We believe the Company’s clinical observations to date provide a compelling rationale for the continued prospective development of Leronlimab in mTNBC and other CCR5-overexpressing solid tumors, and that leronlimab has potential as both a direct anti-cancer agent via CCR5 inhibition and a modulator of the tumor microenvironment to enhance immunotherapy responsiveness.

¹ _{Velasco-Velázquez M, Jiao X, De La Fuente M, Pestell TG, Ertel A, Lisanti MP, Pestell RG. CCR5 antagonist blocks metastasis of basal breast cancer cells. Cancer Res. 2012 Aug 1;72(15):3839-50. doi: 10.1158/0008-5472.CAN-11-3917. Epub 2012 May 25. PMID: 22637726.}

Read More on CCR5

Dr. Richard Pestell, our Lead Consultant – Preclinical and Clinical Oncology, has published preclinical data demonstrating that leronlimab both prevented the metastatic spread of TNBC and caused reversal of established metastases in mice. These important observations speak to two different mechanisms by which leronlimab's blockade of the CCR5 receptor appears to impact cancer: the first involves the role that CCR5 plays in cell migration and how that receptor is hijacked by cancer cells to promote the spread of distant metastases; the second speaks to the direct anti-cancer activity of leronlimab on an established tumor itself and, in particular, the surrounding microenvironment. To follow up on these preclinical observations, we conducted three clinical studies in patients with mTNBC and other solid tumors starting in 2019. 
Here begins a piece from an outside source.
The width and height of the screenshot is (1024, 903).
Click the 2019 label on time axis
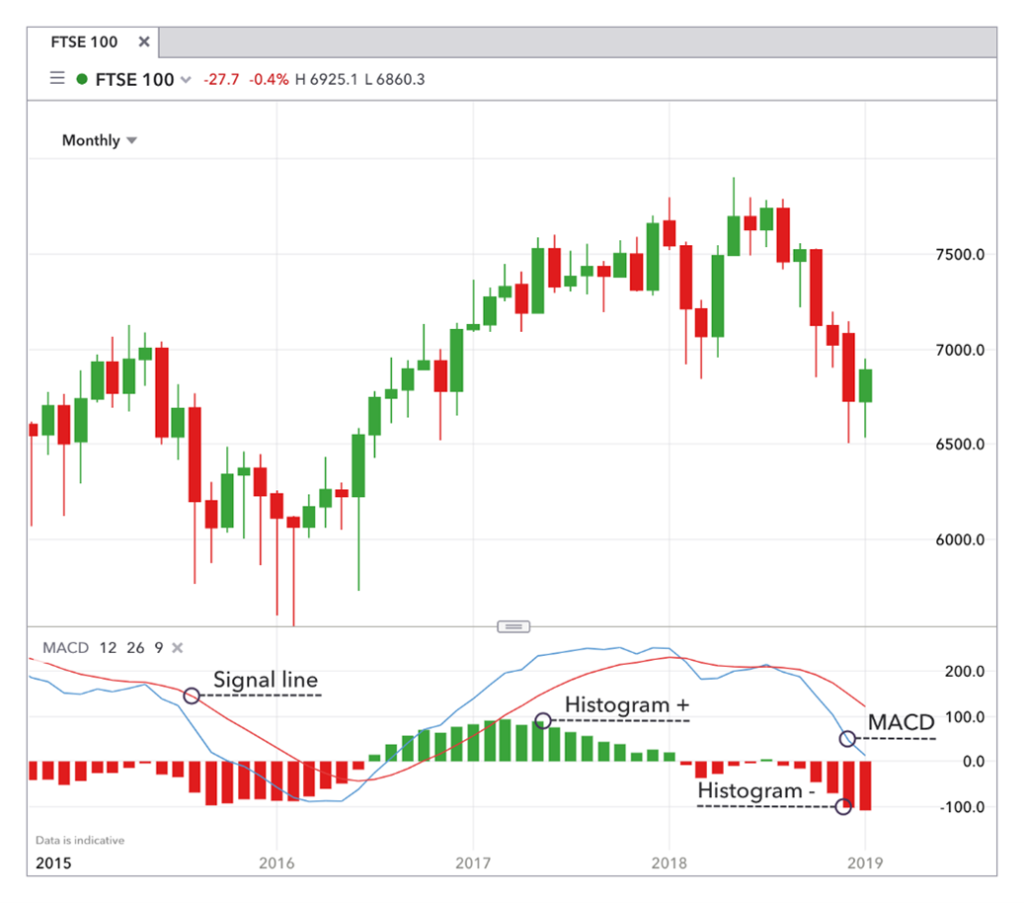[x=863, y=861]
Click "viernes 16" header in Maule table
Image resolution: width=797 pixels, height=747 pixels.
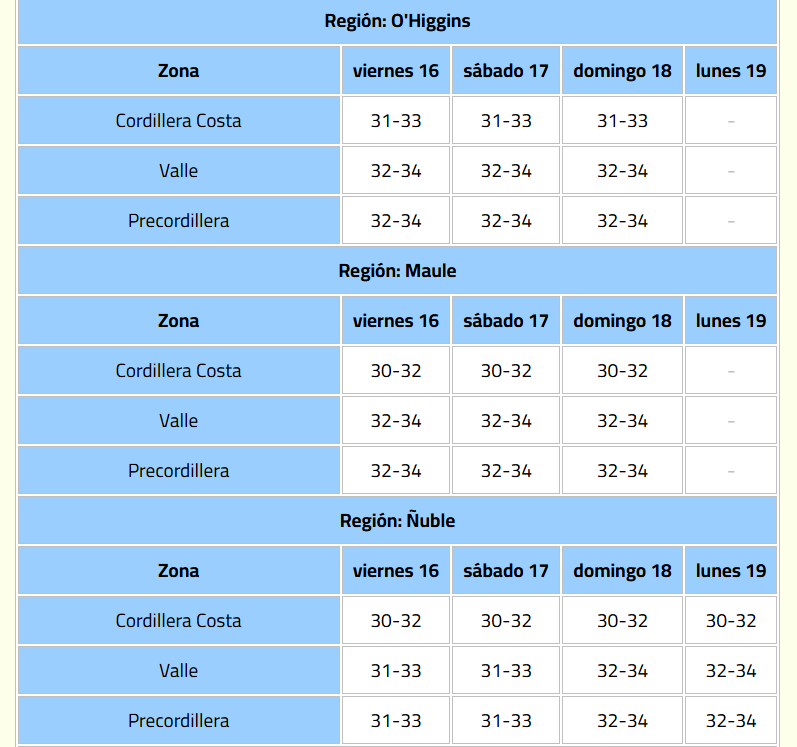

In 2025, we announced our retrospective analyses of pooled follow-up data from the 28 patients with mTNBC enrolled across these studies, forming the basis for leronlimab’s stand-alone activity in three important ways:

1. Promising survival rates: Overall survival rates at years 1, 2, 3, and 4 (35.7%, 21.4%, 17.9%, and 17.9%) compare favorably with previous studies of patients with advanced mTNBC. In particular, the long-term survival rates of 17.9% at both years 3 and 4 are very exciting, considering other studies exploring potential mTNBC treatments typically don’t even report survival rates out to three years. Moreover, the survival rate of 17.9% at year 4 was calculated without removing or “censoring” patients who dropped out for any reason, meaning it is presented in a more conservative manner. 
2. Impact on advanced disease: Patients in our study population had failed a median of two prior lines of treatment afterdeveloping metastatic disease, and a majority had cancer in other organs (64% had visceral metastases and 29% had brain metastases at entry into the studies). Despite that, the median overall survival (“mOS”) of 6.8 months for all 28 patients (9.7 months for the 18 patients receiving > 525 mg) appears comparable to current standard of care. This makes our results especially promising, given our study population had, generally speaking, more advanced disease than typical clinical populations. Given our survival observations and working theory on the mechanism of action, we are excited to explore leronlimab as an earlier line of therapy with the idea that earlier treatment could serve to save more lives.
3. Decreased CTC levels: The decline in circulating tumor cells (“CTCs”) observed in most patients after as little as one dose of leronlimab was significantly associated with both progression-free and overall survival. Leronlimab’s rapid and prognostically significant impact on CTCs, which appears to reflect activity within the primary tumor itself, provides important evidence of leronlimab’s activity as a stand-alone agent. Confirming the full extent of leronlimab’s activity on the primary tumor is on our short list of clinical priorities in the coming months.